Hanah and Benjamin, excellently portrayed respectively by Hani Furstenberg (“Mississippi Murder”) and Ishai Golan (“Mindbender”), are a marriage immersed in grief after losing their only child. They continue trying to get children without success, although later it is revealed that Hanah used a contraceptive method to avoid getting pregnant, as she could not fathom the idea of losing another child. It is evident that their marriage is maintained by their love, but the relationship has deteriorated greatly after their loss. The main antagonist Vladimir, interpreted by Alex Tritenko joins the group of protagonists after he takes the town hostage and accuses them of sickening them with their magic. To fight against their captors, Hanah decides to go above the leaders of the town and create a Golem. It is here where the story gets interesting, as the Golem takes the shape of Josef, their deceased child, which makes a strong bond between him and Hanah. It also starts to become evident the topic of female empowerment in an age way before any feminist movement and when the role of women in society was very different from the current one.
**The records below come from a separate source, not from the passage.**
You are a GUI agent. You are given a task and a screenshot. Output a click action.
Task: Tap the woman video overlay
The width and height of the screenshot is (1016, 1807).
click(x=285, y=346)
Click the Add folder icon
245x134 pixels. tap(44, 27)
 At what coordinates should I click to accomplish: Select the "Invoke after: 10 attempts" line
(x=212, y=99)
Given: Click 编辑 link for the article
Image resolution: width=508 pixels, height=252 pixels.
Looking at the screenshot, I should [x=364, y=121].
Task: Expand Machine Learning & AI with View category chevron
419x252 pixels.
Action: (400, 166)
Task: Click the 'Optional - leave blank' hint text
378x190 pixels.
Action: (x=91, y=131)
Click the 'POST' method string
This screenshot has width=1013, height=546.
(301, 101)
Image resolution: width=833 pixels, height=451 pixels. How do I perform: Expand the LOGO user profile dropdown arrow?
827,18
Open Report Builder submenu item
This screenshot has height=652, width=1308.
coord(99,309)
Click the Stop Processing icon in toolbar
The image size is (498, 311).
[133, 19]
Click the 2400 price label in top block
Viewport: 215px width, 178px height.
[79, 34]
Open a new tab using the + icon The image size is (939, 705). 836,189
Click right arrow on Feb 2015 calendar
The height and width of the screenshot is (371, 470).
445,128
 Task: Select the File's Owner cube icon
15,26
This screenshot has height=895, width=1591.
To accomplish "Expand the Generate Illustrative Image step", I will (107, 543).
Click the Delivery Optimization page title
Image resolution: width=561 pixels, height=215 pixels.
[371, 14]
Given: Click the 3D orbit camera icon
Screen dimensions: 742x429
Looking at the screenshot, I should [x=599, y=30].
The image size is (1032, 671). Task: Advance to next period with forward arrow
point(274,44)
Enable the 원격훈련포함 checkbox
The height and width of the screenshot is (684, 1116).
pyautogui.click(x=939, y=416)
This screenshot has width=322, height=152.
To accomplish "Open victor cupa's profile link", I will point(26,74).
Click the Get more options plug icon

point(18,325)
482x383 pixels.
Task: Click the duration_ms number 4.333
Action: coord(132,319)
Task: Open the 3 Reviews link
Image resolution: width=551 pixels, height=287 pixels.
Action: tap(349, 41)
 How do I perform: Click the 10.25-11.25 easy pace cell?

In this case, Hanah decides to challenge the male authority making decisions for the greater good of the town, but without their approval, which was not well seen in these times.

Once the Golem appears, the most violent scene takes place. The Golem is extremely powerful and sadistic, smashing into pieces, literally, whoever it understands is a menace for Hanah, her creator. These violent scenes are graphic and impressive and leave little to the imagination. Although most of the time these violent moments are expected and since the first scene the sadism of this creature is clear, they manage to impress with how graphic they are. Something that contributes to how imposing these scenes are is the style of shot used, always well balanced and aesthetically beautiful, even with the carnage shown. This type of scene reminded me of “Apostle”, where the same thing happens, scenes that impress for their sadism as well as their visual richness.

Some elements that can work against the enjoyment of the movie is the soundtrack and how culturally specific it is. The music sometimes is completely out of place with the scene and it seems more appropriate for a police investigation movie than for a supernatural horror movie. Also, the legend of the Golem as well as that the story is heavily centered in Jewish religion can affect its enjoyment, as if you have no knowledge about this it can become a little difficult to follow the thread of the plot and associate with the protagonists. In addition, there are some parts where the rhythm of the movie drops considerably and maybe for some viewers, it can be too slow or boring. In my experience, this was not the case and the minor flaws that I found did not harm the enjoyment of this movie.

“The Golem” explores a genre that has gained popularity inside of horror movies as folk horror but giving it its own cultural sense. With good care for the visuals, an interesting story and a great cast, “The Golem” results in a movie, that besides bringing new things, it is very interesting. Although it has some minor flaws, they do not affect much the final product. The Paz brothers continue to innovate in horror cinema, but this time they managed to do it in a more accurate way.